Did you know that Chauvin was asking to plead guilty to third degree murder before the trial began? He was trying to get a deal that would have been at least 10 years in federal prison.
But the Attorney General at the time- none other than William Barr- refused to grant him the deal, thinking that it would appear to be too lenient.

So they might not have anything up their sleeve. They might be going through this trial just because they had no other choice.
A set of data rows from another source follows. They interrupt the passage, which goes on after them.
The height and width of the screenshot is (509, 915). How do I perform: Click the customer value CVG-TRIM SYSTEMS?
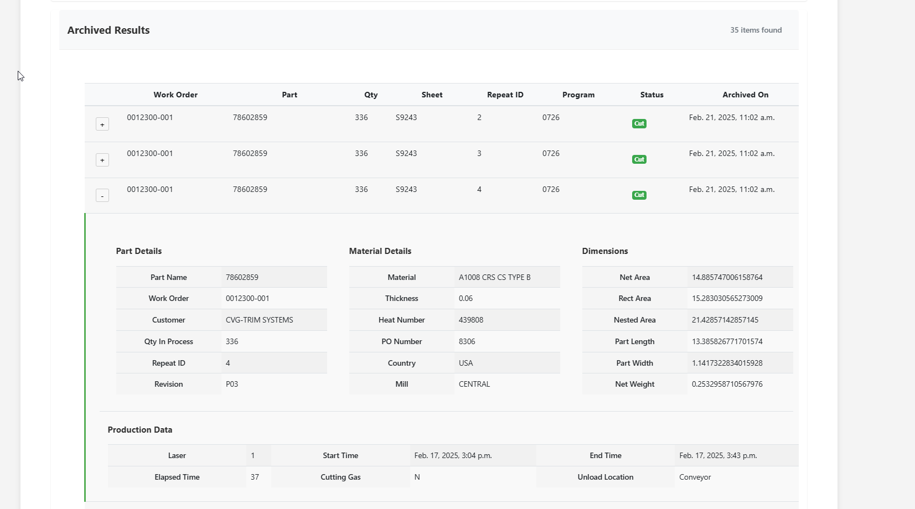[259, 320]
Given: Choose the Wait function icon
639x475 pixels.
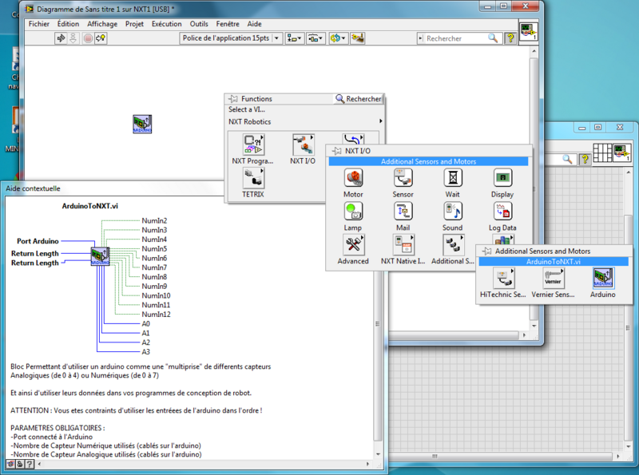Looking at the screenshot, I should point(452,178).
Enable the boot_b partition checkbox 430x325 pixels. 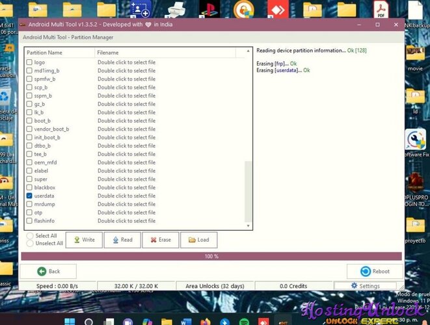pos(29,121)
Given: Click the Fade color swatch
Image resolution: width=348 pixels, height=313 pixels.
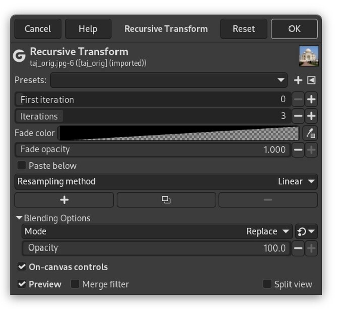Looking at the screenshot, I should point(179,134).
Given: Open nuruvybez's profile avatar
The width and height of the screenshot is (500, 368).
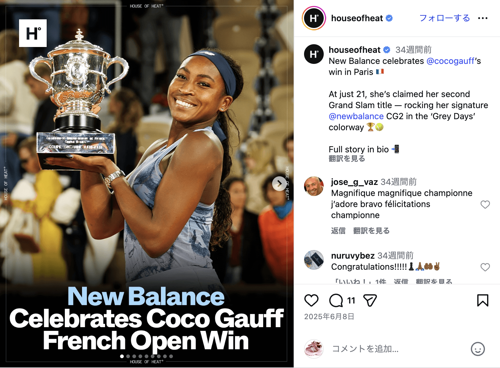Looking at the screenshot, I should tap(314, 260).
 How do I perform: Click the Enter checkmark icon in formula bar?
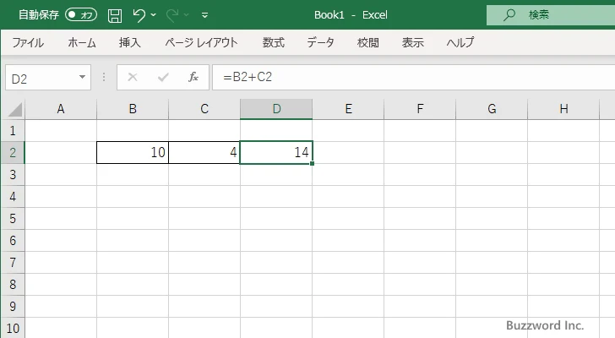pos(163,77)
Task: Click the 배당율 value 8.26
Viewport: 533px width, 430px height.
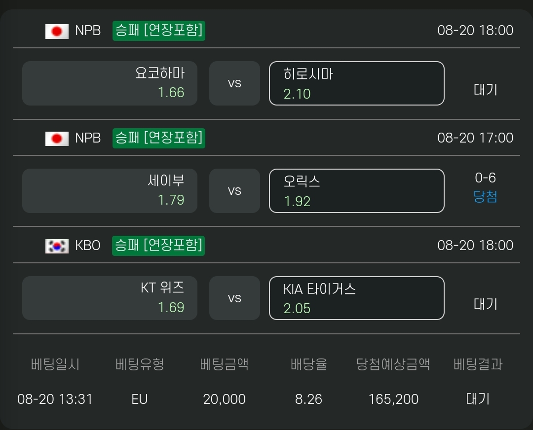Action: tap(308, 399)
https://www.nbcnews.com/news/us-news/ag-barr-quashed-plea-deal-fired-officer-derek-chauvin-george-n1257457
revelette3
 
  0  
Reply Sat 10 Apr, 2021 07:16 am
@snood,
Yes I remember that being discussed a few pages back. Would that mean, no deal can be made during the trial? Or have I watched too much "Law and Order" in the past and that really don't happen much?
snood
 
  1  
Reply Sat 10 Apr, 2021 07:43 am
@revelette3,
Not sure.
My overall feeling right now is that it is the prosecution’s case to lose now. I think the chief of police and the pulmonologist scored big with the jury.

I’m a little worried about what the jury will be thinking after several days of defense witnesses spinning tales. They haven’t presented their case yet.

And like you said, it only takes the one pro-police juror.

0 Replies
 
snood
 
  1  
Reply Sat 10 Apr, 2021 08:46 am
@revelette3,
And something else scares me too, Rev.
Those 12 jurors were chosen and seated, in part, specifically because of what they said they DON’T know.

They were all asked if they knew about the case. They were asked if they had seen the video. Some of them admitted to having seen the video of Chauvin on Floyd’s neck. But they were also asked if they had any opinion or feelings about who was right or wrong in that video.

The jurors chosen by the defense had seen that video and then answered that they didn’t know if what Chauvin did was wrong.

They basically already have said that they can ignore what they see and hear with their own eyes and ears.

So that makes me worry that there will be one or more jurors to whom it won’t matter how overwhelming the weight of the witnesses’ testimony.